## PROBLEM
Pick up the administration agreement below at the point where it stops, and carry it on.

## TEXT SEGMENT
Exhibit 99.2k1
ADMINISTRATION AGREEMENT
MAY __, 1998
MUTUAL MANAGEMENT CORP.
000 XXXXXXXXX XXXXXX
XXX XXXX, XXX XXXX 00000
Dear Sirs:
Salomon Brothers High Income Fund II Inc (the "Fund"), a corporation
organized under the laws of the State of Maryland, confirms its agreement with
Mutual Management Corp. ("MMC"), as follows:
1. INVESTMENT DESCRIPTION; APPOINTMENT
The Fund desires to employ its capital by investing and reinvesting in
investments of the kind and in accordance with the limitations specified in the
Articles of Incorporation of the Fund, as amended from time to time, in
its Registration Statement (the "Registration Statement") on Form N-2(File Nos.
333-48351 and 811-08709),and in such manner and to the extent as may from time
to time be approved by the Board of Directors of the Fund. Copies of the Fund's
Registration Statement and the Articles of Incorporation of the Fund have been
submitted to MMC. The Fund desires to employ and hereby appoints MMC as
administrator. MMC accepts this appointment and agrees to furnish services for
the compensation set forth below. MMC is hereby authorized to retain third
parties and is hereby authorized to delegate some or all of its duties and
obligations hereunder to such persons provided that such persons shall remain
under the general supervision of MMC.

## GIVEN MATERIAL

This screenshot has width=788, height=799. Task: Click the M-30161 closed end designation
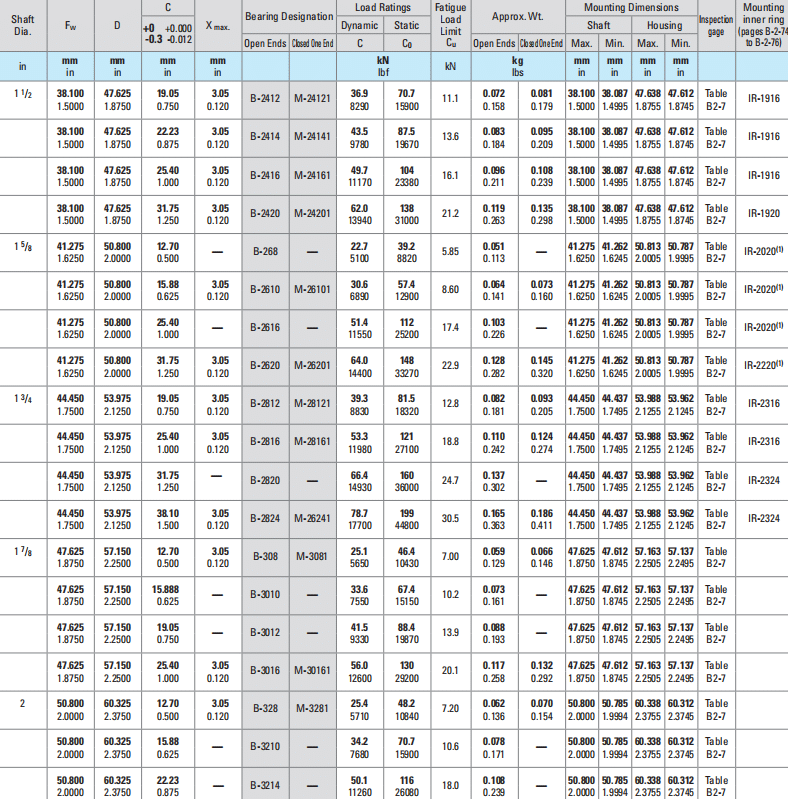tap(312, 670)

## RESULT FOR THIS EXERCISE
2. SERVICES AS ADMINISTRATOR
Subject to the supervision and direction of the Board of Directors of
the Fund, MMC will (a) assist in supervising all aspects of the Fund's
operations except those performed by Salomon Brothers Asset Management Inc (the
"Adviser") under its investment advisory agreement with the Fund; (b) supply the
Fund with office facilities (which may be MMC's own offices) for providing its
services under this Agreement, statistical and research data, data processing
services, clerical, accounting and bookkeeping services, including but not
limited to, the calculation of the net asset value of shares of the Fund, the
calculation of internal auditing and legal services, internal executive and
administrative services, and stationary and office supplies; and (c) prepare
Board materials, reports to the shareholders of the Fund, tax returns and
reports to and filings with the Securities and Exchange Commission (the "SEC")
and state blue sky authorities.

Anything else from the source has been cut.